August 02, 2020


Mike McGrail | TrustRadius Reviewer
Score 9 out of 10
Vetted Review
Verified User

Overall Satisfaction with Splunk IT Service Intelligence (ITSI)

Splunk ITS Service Intelligence is used to consolidate alerts from various IT tools. Along with other logs and performance data, it is used by infrastructure operations, application developers, DevOps and other stakeholders to quickly see service health of applications and the IT infrastructure components. It helps eliminate data silos and having to reach out to individual teams managing point solutions.
  • Show KPIs for each service.
  • Show aggregated health scores.
  • Increase transparency across large disparate organizations.
  • Multiple ways to ingest the same data can be confusing (events vs. metrics).
  • Glass tables can be a conflicting priority against normal Splunk dashboards.
  • Proper setup for alerting requires content packs that could be included with the product directly.
  • A separate license for ITSI on top of Splunk may make purchasing decisions difficult to justify.
  • Eliminated >$500,000 in other software licensing.
  • Expected to be able to sunset additional point solution tools in favor of using ITSI.
  • Outage triage time is already being reduced, even while still instrumenting the product.
We selected ITSI to replace TrueSight as a legacy manager of managers. Used in tandem with the perks of core Splunk and access to logs, metrics, and performance data all in one location, it allows teams to pivot to keeping an eye on rolled-up service health and expose that to the larger IT audience.
During POC, pre-planning, and implementation, we have had interactions with numerous folks at Splunk. Everyone from sales & engineering to markets analysts to specific IT component SMEs, and a small professional services engagement to get started. They have all been exceptionally helpful and go above and beyond the call of duty. They actively reach out to ensure success is being realized and find ways to help proactively, instead of having to simply open support cases with the vendor.

Do you think Splunk IT Service Intelligence (ITSI) delivers good value for the price?


Are you happy with Splunk IT Service Intelligence (ITSI)'s feature set?


Did Splunk IT Service Intelligence (ITSI) live up to sales and marketing promises?


Did implementation of Splunk IT Service Intelligence (ITSI) go as expected?


Would you buy Splunk IT Service Intelligence (ITSI) again?


Some teams get excited when looking at ITSI service models and envision modeling the entire infrastructure.
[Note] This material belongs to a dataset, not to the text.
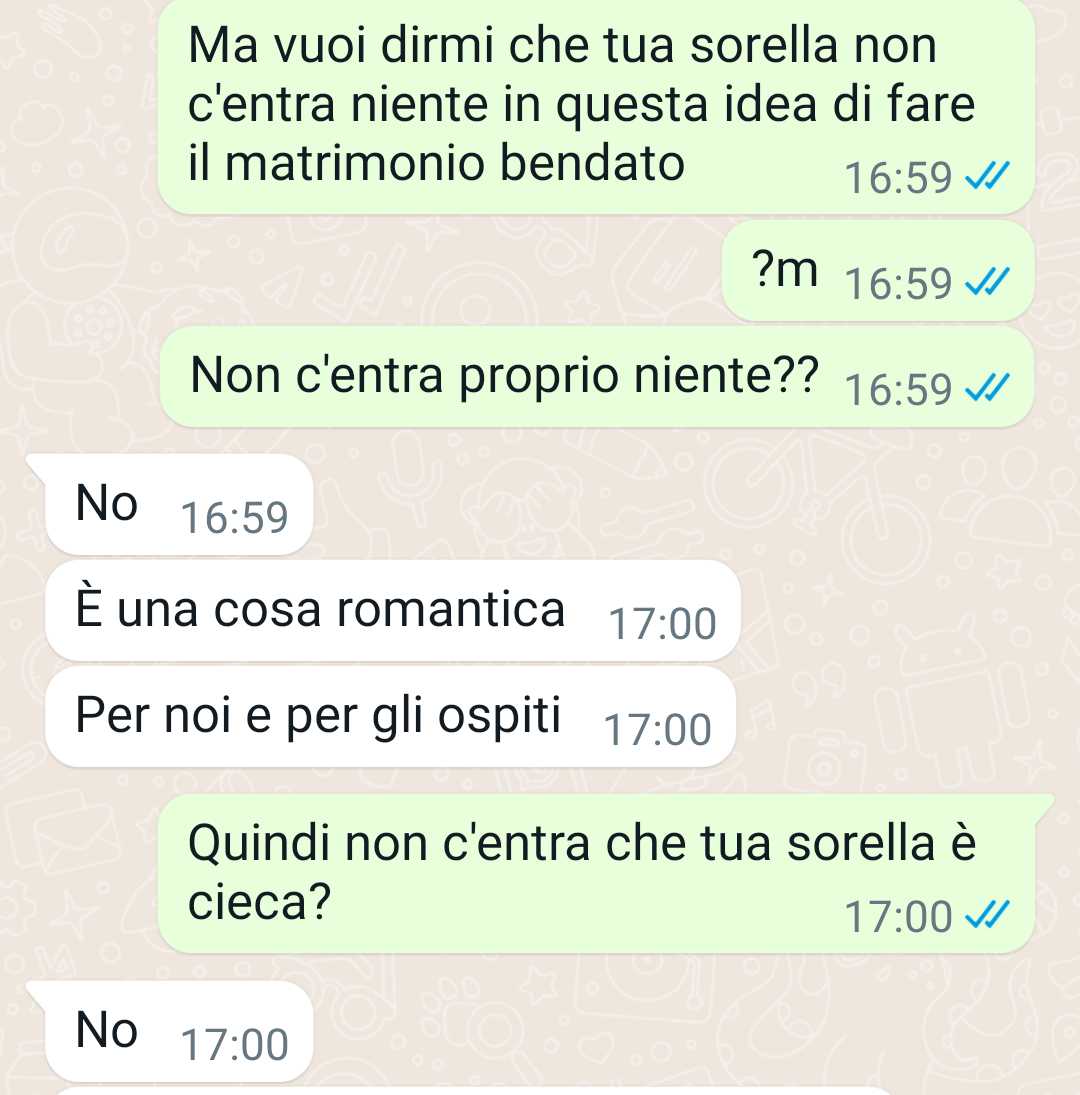
Task: Tap the 16:59 timestamp next to the first 'No'
Action: (x=235, y=517)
What gets lost in translation is breaking it down to services, and also ITSI is not a replacement for an APM solution. So using a proper APM solution to drive quick insights into specific transactions, then feeding that data to Splunk/ITSI is a better bet.

Using Splunk IT Service Intelligence (ITSI)

75 - IT Operations (including server, network, storage, virtualization), application owners, app/dev, and DevOps.
4 - Splunk, Linux, python, general IT knowledge
  • Expose degraded services to other teams.
  • Consolidate alerts from 3rd party tools.
  • Reduce noise by correlating alerts.
  • Decompose API services into individual calls affecting applications & view health.
  • Build glass tables to show VPN users.
  • ITSI has turned into a sort of rallying cry, teams are more excited to work together on this platform.
  • Continue to build out services.
  • Use glass tables more effectively.
  • Keep identifying KPIs that should be alerting.
  • Continue to correlate disparate alerts.
We have replaced our monitoring platform with Splunk & ITSI, and with the success, it's seen at our organization thus far we would be hard-pressed to pivot to another tool. Frankly, our business partners and application teams love Splunk & ITSI.

Evaluating Splunk IT Service Intelligence (ITSI) and Competitors

Yes - We replace BMC TrueSight to improve dashboarding of metrics and expose alerts to other teams instead of just having events fire an alert to a specific team. The visualizations of service scores are a vast improvement over looking at lists of events. We also replace EMC ViPR for storage monitoring because Splunk can provide better dashboards with less cost.
  • Price
  • Product Features
  • Vendor Reputation
We compared product features among AIOps vendors and ITSI felt like it had the most promise. Others simply felt like "TrueSight 2.0".
No, we were very thorough in our vendor evaluations, demonstrations, and POCs.